-- START --
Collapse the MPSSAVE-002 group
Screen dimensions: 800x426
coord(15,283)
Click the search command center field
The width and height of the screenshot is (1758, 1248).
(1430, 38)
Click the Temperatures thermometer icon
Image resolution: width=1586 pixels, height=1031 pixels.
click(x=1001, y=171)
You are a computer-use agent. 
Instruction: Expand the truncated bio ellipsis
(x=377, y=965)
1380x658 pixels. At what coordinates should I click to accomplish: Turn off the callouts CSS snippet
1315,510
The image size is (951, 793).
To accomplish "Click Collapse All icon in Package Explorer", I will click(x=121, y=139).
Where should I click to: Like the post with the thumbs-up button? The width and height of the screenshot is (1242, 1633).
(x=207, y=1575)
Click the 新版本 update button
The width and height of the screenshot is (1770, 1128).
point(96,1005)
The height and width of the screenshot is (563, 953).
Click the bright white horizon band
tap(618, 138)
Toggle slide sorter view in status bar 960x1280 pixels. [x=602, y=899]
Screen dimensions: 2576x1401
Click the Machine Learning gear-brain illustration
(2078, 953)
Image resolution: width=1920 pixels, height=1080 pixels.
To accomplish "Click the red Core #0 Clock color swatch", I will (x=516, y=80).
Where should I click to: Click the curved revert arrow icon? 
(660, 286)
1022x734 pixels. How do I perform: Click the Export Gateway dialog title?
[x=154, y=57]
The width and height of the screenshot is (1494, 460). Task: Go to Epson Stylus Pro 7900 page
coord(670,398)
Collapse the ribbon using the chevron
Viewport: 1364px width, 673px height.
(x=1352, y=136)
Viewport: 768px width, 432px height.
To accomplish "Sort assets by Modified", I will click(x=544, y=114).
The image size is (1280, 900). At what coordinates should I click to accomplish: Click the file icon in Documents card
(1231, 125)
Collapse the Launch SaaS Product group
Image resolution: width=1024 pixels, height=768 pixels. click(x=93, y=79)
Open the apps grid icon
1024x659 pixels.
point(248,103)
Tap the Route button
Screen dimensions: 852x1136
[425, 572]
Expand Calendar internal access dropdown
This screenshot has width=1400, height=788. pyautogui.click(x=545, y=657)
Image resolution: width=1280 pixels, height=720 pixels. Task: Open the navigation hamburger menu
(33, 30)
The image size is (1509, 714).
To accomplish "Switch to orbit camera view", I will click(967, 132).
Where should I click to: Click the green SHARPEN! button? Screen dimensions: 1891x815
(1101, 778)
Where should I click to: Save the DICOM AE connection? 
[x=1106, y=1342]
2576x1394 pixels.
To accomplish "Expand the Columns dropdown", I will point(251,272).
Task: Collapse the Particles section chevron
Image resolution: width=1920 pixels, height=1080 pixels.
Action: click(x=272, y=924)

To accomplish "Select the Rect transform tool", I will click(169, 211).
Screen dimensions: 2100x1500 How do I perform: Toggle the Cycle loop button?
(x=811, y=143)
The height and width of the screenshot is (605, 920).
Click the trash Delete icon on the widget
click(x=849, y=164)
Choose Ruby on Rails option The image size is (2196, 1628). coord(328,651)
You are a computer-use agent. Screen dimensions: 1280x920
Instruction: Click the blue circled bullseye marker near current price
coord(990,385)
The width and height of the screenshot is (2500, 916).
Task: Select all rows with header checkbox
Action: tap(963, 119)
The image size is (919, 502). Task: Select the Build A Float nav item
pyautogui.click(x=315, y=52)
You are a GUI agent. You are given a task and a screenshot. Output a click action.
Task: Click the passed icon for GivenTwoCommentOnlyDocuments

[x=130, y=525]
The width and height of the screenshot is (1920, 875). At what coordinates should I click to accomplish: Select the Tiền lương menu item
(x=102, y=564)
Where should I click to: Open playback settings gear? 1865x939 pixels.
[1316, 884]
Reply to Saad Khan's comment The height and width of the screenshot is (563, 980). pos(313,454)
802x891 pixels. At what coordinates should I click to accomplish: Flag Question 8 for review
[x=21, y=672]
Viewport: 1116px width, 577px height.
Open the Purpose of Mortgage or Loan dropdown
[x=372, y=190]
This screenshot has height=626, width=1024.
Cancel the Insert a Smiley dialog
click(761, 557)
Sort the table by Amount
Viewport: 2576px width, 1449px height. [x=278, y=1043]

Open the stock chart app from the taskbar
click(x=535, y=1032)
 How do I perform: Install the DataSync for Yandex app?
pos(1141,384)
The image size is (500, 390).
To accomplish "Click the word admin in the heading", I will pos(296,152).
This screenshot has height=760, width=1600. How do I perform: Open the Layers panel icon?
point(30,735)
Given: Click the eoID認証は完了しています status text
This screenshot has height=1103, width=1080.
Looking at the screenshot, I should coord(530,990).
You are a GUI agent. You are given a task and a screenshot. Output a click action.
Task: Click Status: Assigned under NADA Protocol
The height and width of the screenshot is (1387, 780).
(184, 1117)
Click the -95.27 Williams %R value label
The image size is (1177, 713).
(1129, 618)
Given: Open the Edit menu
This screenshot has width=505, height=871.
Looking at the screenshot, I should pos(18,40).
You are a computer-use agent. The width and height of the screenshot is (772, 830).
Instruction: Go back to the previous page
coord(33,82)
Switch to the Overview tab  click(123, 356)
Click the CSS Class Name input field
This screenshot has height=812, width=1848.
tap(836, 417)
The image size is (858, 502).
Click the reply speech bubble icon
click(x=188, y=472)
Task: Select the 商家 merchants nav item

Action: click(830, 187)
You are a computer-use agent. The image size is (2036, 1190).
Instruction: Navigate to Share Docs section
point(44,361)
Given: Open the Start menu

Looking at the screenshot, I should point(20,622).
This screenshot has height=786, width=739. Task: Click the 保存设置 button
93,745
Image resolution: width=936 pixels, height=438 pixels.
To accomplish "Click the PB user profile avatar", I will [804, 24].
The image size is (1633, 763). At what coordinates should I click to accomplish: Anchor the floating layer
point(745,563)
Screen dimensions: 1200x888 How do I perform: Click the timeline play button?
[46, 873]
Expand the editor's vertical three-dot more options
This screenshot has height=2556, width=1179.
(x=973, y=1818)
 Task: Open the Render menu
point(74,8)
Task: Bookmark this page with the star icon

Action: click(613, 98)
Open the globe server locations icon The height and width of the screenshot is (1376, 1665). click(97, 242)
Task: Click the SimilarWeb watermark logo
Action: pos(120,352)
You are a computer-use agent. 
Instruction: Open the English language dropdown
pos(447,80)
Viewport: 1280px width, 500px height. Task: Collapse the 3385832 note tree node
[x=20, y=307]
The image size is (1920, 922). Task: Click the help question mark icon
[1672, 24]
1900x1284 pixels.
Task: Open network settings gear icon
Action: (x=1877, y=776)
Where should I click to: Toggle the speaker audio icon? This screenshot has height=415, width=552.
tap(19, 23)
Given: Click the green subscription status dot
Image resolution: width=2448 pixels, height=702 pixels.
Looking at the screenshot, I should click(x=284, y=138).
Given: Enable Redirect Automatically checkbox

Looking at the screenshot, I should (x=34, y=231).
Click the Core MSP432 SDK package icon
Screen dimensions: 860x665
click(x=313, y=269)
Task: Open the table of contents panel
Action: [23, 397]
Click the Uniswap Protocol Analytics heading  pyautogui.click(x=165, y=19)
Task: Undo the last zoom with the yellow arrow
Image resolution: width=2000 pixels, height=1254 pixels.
-- END --
Task
Copy everything in the listing above, from the line containing "Open the globe" down to the end of the listing, both ends included.

Result of the exercise
Open the globe server locations icon The height and width of the screenshot is (1376, 1665). click(97, 242)
Task: Click the SimilarWeb watermark logo
Action: pos(120,352)
You are a computer-use agent. 
Instruction: Open the English language dropdown
pos(447,80)
Viewport: 1280px width, 500px height. Task: Collapse the 3385832 note tree node
[x=20, y=307]
The image size is (1920, 922). Task: Click the help question mark icon
[1672, 24]
1900x1284 pixels.
Task: Open network settings gear icon
Action: (x=1877, y=776)
Where should I click to: Toggle the speaker audio icon? This screenshot has height=415, width=552.
tap(19, 23)
Given: Click the green subscription status dot
Image resolution: width=2448 pixels, height=702 pixels.
Looking at the screenshot, I should click(x=284, y=138).
Given: Enable Redirect Automatically checkbox

Looking at the screenshot, I should (x=34, y=231).
Click the Core MSP432 SDK package icon
Screen dimensions: 860x665
click(x=313, y=269)
Task: Open the table of contents panel
Action: [23, 397]
Click the Uniswap Protocol Analytics heading  pyautogui.click(x=165, y=19)
Task: Undo the last zoom with the yellow arrow
Image resolution: width=2000 pixels, height=1254 pixels.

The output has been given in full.